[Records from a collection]
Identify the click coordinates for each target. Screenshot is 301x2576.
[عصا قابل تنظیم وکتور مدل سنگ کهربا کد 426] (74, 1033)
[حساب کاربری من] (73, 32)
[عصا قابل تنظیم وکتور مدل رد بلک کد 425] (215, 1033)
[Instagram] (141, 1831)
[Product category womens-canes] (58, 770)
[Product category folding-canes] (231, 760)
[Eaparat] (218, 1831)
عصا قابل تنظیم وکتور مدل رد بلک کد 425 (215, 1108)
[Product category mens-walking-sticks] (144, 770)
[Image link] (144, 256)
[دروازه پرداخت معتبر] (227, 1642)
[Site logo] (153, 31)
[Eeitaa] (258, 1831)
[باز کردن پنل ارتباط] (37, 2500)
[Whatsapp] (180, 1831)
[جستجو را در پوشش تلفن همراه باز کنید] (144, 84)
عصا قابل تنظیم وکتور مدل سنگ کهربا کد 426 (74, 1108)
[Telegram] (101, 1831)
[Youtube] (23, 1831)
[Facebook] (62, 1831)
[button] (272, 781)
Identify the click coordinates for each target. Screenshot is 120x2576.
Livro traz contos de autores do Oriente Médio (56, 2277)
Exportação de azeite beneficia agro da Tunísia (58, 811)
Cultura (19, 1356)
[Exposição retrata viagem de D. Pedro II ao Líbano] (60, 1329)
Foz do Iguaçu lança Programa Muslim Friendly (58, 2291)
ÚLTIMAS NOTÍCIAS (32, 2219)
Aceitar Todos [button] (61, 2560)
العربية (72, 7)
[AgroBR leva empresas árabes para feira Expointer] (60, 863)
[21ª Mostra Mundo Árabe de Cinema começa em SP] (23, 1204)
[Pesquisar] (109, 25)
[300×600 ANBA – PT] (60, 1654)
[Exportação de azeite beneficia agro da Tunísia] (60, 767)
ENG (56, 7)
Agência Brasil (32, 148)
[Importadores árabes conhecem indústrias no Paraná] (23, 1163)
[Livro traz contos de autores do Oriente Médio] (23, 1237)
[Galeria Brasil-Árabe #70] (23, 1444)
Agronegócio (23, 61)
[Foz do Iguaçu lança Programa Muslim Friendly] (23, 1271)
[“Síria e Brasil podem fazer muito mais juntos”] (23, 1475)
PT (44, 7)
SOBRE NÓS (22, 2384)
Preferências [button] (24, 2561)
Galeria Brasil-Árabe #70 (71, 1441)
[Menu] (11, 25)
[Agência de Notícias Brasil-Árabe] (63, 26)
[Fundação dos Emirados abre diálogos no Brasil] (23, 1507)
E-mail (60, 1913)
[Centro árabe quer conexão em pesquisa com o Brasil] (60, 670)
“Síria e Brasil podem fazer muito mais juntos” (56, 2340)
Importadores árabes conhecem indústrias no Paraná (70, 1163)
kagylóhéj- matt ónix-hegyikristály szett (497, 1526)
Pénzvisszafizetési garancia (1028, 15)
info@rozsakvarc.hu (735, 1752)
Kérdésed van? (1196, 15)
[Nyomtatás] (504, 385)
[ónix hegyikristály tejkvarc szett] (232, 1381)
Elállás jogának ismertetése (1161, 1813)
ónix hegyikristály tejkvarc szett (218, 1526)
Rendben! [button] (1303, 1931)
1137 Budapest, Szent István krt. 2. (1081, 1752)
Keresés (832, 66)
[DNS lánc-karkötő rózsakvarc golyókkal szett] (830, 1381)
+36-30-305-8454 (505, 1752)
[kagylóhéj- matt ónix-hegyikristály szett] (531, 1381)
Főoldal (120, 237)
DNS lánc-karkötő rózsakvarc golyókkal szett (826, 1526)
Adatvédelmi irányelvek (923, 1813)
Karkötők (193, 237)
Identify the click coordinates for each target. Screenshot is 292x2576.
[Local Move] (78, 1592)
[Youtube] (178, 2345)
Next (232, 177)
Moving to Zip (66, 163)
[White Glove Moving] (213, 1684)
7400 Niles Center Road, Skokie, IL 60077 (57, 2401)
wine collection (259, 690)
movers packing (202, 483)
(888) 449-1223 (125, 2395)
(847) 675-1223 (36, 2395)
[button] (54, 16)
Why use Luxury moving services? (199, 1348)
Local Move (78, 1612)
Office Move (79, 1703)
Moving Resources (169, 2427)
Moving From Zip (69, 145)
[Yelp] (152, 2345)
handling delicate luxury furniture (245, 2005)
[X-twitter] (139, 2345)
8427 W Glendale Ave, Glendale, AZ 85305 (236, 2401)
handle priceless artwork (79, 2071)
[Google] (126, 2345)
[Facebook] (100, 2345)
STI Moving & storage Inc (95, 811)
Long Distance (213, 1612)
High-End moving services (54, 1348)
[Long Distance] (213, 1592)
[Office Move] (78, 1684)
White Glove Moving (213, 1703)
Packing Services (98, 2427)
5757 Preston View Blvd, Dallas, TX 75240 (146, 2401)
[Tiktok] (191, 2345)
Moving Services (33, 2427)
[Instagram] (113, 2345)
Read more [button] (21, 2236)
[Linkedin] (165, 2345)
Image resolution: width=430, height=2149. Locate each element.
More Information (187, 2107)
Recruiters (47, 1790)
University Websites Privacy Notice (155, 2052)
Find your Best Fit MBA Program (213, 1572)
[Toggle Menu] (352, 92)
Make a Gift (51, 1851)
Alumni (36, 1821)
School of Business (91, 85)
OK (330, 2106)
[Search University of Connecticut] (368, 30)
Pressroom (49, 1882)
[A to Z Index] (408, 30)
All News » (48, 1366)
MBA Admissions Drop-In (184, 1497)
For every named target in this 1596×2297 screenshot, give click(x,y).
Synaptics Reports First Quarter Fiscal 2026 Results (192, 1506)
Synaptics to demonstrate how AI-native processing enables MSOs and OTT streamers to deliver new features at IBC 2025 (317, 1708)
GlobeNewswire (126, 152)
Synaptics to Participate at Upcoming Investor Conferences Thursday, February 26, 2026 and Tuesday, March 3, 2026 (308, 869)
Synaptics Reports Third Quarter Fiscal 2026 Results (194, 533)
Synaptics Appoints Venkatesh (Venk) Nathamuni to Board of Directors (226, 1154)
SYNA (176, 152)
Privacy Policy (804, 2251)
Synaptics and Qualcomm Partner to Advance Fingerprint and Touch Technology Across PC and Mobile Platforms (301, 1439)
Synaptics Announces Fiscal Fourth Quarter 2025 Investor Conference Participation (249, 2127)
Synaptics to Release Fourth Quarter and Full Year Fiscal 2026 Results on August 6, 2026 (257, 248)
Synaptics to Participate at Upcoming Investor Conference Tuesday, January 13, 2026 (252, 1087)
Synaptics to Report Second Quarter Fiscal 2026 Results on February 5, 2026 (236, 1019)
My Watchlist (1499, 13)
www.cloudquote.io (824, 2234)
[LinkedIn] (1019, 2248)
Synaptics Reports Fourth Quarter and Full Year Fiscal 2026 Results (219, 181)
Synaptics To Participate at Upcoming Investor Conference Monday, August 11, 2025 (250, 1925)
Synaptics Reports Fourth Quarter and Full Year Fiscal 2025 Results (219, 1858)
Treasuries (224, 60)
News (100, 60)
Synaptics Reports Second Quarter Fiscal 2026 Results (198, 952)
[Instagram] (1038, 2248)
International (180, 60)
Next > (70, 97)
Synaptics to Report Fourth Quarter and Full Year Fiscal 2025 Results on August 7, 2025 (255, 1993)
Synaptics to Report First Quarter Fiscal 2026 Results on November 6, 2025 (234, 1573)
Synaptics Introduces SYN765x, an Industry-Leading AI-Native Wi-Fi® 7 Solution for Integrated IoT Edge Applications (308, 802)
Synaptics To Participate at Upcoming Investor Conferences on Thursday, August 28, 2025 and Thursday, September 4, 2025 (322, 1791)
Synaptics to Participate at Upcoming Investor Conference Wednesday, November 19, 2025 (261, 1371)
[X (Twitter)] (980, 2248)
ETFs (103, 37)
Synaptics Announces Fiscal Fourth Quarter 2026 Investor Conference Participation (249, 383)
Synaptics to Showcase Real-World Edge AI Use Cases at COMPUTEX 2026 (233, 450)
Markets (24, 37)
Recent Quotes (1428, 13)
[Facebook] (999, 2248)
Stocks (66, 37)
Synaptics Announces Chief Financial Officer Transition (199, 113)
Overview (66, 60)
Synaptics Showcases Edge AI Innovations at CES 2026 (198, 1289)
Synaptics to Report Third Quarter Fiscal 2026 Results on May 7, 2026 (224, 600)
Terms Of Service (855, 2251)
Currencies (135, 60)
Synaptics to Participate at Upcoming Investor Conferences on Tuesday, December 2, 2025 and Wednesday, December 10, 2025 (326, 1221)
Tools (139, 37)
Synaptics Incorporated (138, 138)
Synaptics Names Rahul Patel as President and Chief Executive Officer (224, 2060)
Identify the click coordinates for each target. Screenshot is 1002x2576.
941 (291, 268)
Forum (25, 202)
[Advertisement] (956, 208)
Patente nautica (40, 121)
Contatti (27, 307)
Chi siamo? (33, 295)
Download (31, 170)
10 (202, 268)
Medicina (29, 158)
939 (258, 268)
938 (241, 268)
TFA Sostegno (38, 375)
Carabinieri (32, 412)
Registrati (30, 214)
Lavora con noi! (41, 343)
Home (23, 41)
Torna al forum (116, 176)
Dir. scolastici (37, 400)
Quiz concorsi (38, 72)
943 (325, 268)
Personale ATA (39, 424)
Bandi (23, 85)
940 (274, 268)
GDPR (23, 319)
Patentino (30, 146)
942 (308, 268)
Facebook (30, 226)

_Activity_
In the entries above, some lines hold the string "mais". Copy each of them.

_Result of this exercise_
[“Síria e Brasil podem fazer muito mais juntos”] (23, 1475)
“Síria e Brasil podem fazer muito mais juntos” (56, 2340)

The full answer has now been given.